My previous malaise embarrasses me. When I returned to this life, I did so without the proper appreciation of . . . this life! And with that shortcoming, so, too, did I pass that malaise onto those around me—not intentionally, no! But my actions and words, my detachment from the very responsibilities of friendship, of partnership, of parenting, could not be ignored, even as I worked harder to cover them up.
That which I had witnessed in what I believe is next existence had brought upon me a great despair, and an almost overwhelming sense of the smallness of this existence. Not outwardly, but within my own consciousness.
I could not have been more wrong.
How could I have allowed myself to be so tempted by that which might come next, to ignore that which is here and now? It took a ferocious battle, a great victory, a great personal loss, and a moment of shared exultation to show me my errors.
Callidae was more than I could have ever hoped for—for all of us who were born and raised in Menzoberranzan, the journey through that city among the aevendrow was the fulfillment of our (almost always secret) hopes and visions and lamentations of what Menzoberranzan might have been.
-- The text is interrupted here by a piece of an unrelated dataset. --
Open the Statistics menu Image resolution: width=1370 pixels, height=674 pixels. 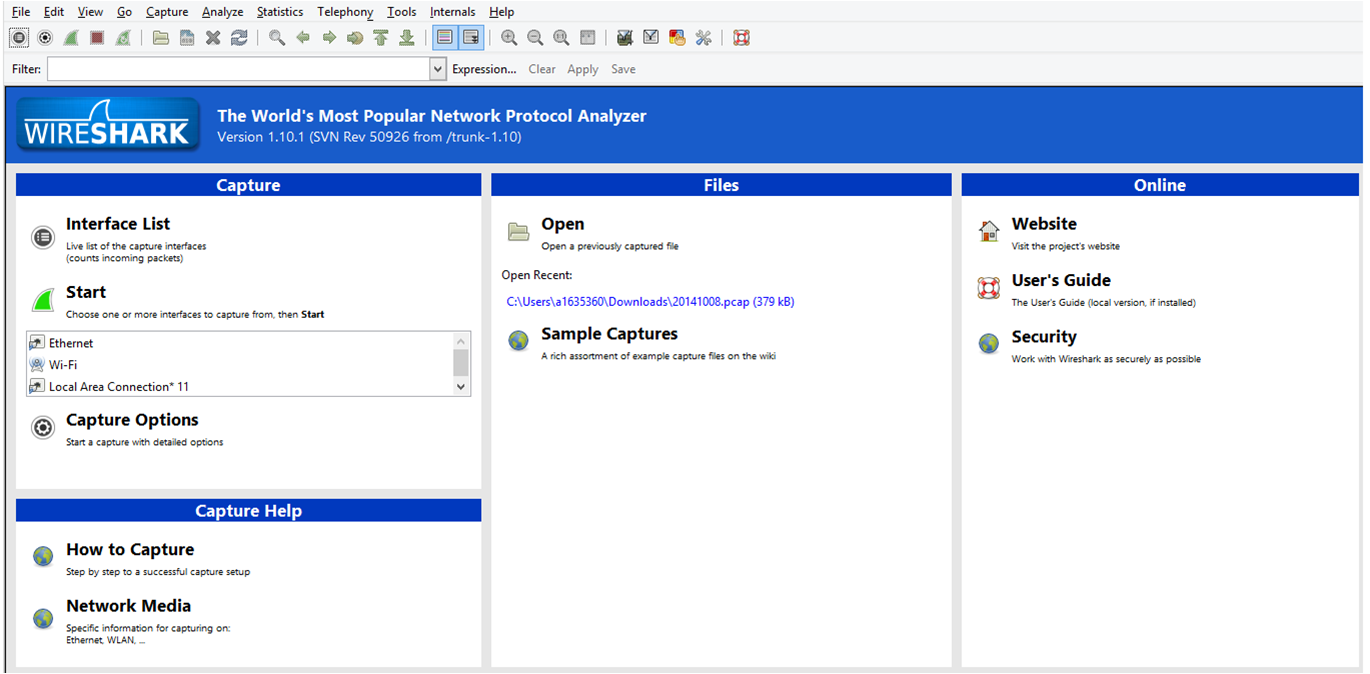click(x=280, y=12)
For me, it also ended a personal debate that, from the beginning, seemed an obvious answer—yet still, it was immensely satisfying to see my beliefs proven so dramatically.
It was Lolth. Always Lolth.
Not the religion of her worshippers—for how can anyone rightly call it a religion, after all, since the “divine being” for whom you’re supposed to take on as a matter of faith is, in fact, a dictatorial menace who’s often meddling directly, and surely doling out extreme punishments directly? Worshipping Lolth in Menzoberranzan isn’t a matter of faith, hardly! It’s not even obeisance, or any expression of deserved respect or gratitude or any such thing. No, it is blind obedience, and obedience stemming from either a hunger for power—such as with many of the ruling matrons—or simple, logical terror for almost everyone else.
I will shake my head until it clears, until I somehow come to understand this notion of fear as a great motivation.
But I also must examine my own thoughts and feelings regarding Callidae, and that is the most pressing thing.
And I must admit my foolishness in allowing the beauty of transcendence to almost steal so much from me. For if the journey from this life to the next is what I now believe it to be, then yes, had I remained in that higher state, outside of this mortal body, dead to this life and alive in the next, I would have learned of Callidae and of all the other drow cities and clans the aevendrow told me existed throughout the surface world of Faerun. I would have known them in that oneness, in that complete and beautiful understanding.
But would I have felt them? Would I have felt Callidae with the living sensations that overwhelmed me up there on the icy shelf when first I looked over the city? Would I have held Catti-brie for support, and kissed her so dearly for bringing me to that place? Would my joy have multiplied by the look on her face in sharing this discovery she and the others had made with me? Or would my joy have multiplied in seeing Jarlaxle’s smile, Zaknafein’s nod, and even the glow that emanated so clearly from Artemis Entreri?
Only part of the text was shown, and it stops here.